Fingerprints protect privacy for AIDS testing
November 2018, This Week's Editor's Pick, Access Control & Identity Management
Fingerprints have been the gold standard for identity for more than 125 years. Instant, accurate identification can, however, work against the goals of public health initiatives for diseases such as AIDS or tuberculosis. Individuals concerned they may be at risk for these conditions often avoid testing due to fear of the social the stigma that comes with a positive diagnosis. As a result, they refuse examination if required to provide identification before testing, putting both themselves and their communities at risk.
Shout It Now, a non-governmental organisation based in South Africa, dramatically improved both testing and treatment rates for AIDS by turning this conventional paradigm upside down. Rather than using fingerprints to identify individuals, Shout It Now’s mobile testing vans use biometric fingerprint scanners to create a unique and private identifier for each tested individual. No one must reveal who they are until they know their HIV status and have made decisions regarding treatment.
In short, Shout It Now turned biometric fingerprint scanning into a tool that protects confidentiality. The practical results represent a potential revolution in public health.

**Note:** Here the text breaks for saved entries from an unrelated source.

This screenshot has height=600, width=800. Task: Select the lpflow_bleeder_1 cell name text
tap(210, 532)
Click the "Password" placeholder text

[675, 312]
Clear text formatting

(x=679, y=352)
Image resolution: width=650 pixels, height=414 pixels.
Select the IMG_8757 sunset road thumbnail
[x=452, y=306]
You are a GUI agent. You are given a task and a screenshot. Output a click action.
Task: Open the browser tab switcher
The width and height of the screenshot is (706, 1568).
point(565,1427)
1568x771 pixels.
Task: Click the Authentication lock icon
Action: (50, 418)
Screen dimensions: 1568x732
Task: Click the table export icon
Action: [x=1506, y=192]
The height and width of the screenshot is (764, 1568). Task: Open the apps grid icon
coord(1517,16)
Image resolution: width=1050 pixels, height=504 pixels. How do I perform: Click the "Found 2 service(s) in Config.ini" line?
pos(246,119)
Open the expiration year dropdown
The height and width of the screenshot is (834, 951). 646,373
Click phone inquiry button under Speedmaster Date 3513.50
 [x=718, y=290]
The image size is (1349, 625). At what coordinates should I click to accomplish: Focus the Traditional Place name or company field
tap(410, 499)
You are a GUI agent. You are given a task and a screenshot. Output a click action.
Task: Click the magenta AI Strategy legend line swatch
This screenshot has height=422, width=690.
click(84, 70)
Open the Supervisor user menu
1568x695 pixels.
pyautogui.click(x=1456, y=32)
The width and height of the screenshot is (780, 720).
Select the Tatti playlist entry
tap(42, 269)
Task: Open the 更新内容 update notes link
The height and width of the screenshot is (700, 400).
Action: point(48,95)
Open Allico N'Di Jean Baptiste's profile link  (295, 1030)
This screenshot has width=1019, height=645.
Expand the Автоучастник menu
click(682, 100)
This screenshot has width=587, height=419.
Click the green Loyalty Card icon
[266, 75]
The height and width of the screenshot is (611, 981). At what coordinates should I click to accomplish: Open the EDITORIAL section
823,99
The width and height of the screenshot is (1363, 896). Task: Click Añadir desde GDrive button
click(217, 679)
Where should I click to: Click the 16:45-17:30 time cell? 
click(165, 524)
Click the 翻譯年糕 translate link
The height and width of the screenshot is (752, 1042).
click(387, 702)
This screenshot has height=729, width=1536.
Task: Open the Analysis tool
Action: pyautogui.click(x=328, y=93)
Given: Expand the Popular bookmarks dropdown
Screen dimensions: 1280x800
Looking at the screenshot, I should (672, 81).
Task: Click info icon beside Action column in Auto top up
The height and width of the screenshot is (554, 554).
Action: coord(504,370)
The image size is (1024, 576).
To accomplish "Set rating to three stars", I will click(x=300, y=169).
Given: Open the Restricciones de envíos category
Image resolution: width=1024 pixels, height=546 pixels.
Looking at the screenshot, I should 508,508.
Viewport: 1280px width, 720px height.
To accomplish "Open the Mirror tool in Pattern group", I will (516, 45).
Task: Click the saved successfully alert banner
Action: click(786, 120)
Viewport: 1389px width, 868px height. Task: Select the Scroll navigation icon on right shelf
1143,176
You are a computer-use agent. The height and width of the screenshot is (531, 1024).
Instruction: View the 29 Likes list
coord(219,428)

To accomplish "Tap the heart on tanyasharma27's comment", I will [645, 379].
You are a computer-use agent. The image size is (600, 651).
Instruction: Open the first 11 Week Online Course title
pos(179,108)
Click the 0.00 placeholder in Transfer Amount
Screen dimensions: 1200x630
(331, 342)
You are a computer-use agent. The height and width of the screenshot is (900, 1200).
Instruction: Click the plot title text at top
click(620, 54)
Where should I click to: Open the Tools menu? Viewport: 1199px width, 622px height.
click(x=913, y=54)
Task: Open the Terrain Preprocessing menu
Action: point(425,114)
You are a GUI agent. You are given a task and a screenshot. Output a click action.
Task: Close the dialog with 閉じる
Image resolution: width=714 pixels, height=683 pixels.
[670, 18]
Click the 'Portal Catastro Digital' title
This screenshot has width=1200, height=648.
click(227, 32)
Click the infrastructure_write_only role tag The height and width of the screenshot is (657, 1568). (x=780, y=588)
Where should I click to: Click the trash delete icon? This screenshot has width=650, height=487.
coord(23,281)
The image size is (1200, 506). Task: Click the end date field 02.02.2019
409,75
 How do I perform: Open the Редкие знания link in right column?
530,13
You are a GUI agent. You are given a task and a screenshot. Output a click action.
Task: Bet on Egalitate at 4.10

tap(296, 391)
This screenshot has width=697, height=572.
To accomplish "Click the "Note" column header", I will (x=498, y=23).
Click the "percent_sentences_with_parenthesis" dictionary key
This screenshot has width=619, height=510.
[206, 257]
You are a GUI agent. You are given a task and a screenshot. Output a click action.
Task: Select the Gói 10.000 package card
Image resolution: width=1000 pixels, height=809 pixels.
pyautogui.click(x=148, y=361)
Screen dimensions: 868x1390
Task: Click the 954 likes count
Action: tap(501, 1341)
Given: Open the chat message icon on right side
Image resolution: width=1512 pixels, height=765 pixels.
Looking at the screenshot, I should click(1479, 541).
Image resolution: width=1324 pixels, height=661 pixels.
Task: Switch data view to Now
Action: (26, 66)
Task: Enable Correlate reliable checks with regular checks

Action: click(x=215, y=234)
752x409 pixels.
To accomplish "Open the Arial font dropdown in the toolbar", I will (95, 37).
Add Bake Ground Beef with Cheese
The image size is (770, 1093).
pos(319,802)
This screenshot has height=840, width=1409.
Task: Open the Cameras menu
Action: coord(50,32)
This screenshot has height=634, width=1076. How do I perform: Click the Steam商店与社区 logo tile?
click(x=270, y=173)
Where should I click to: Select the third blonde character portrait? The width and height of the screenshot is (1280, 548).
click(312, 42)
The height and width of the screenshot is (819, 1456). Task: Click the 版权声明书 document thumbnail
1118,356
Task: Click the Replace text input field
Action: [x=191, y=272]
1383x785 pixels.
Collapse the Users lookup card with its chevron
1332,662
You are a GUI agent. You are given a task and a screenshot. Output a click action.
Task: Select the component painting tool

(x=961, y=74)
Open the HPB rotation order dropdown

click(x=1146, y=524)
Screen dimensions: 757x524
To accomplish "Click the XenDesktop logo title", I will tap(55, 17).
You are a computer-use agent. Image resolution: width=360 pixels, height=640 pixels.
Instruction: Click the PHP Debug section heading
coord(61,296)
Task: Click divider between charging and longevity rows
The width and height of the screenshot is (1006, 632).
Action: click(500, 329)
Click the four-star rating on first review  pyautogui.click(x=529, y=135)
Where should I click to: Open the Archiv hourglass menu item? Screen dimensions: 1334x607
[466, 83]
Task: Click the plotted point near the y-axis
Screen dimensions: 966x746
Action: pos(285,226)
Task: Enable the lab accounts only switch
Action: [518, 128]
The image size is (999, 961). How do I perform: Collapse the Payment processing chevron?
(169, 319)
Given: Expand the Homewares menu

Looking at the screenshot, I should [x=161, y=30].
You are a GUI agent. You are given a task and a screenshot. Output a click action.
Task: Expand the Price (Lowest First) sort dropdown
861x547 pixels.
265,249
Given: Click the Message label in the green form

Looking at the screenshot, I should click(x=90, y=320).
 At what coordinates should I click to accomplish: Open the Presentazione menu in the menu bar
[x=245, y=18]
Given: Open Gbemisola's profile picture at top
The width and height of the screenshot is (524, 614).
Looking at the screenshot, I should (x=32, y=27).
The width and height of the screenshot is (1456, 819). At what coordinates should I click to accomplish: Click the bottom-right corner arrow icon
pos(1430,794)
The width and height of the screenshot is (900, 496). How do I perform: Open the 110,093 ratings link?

The process begins with Shout It Now placing its vans in areas frequented by young adults. An individual concerned about HIV status enters the first van, where a technician takes a fingerprint using an application developed by IDversol, a South African identity management provider. The fingerprint scanner itself is Integrated Biometrics’ Watson Mini, a two-finger device that delivers FBI certified results in a thin and durable package that integrates smoothly with the rest of the system and requires little, if any maintenance.
The fingerprint becomes the patient’s unique and private identifier. No information passes to government databases or law enforcement organisations. The technician performs the bloodwork and initiates the tests. The patient receives the results via SMS text within 24 hours.
Those individuals who test positive then have the option to visit Shout It Now’s companion van to receive confirmation of results, counselling, and, when warranted, an initial course of anti-retroviral therapy (ART). The fingerprint serves as the link between test results and recommended treatment. These patients may choose to reveal their identity at that time, or to wait until they visit their regular health care provider.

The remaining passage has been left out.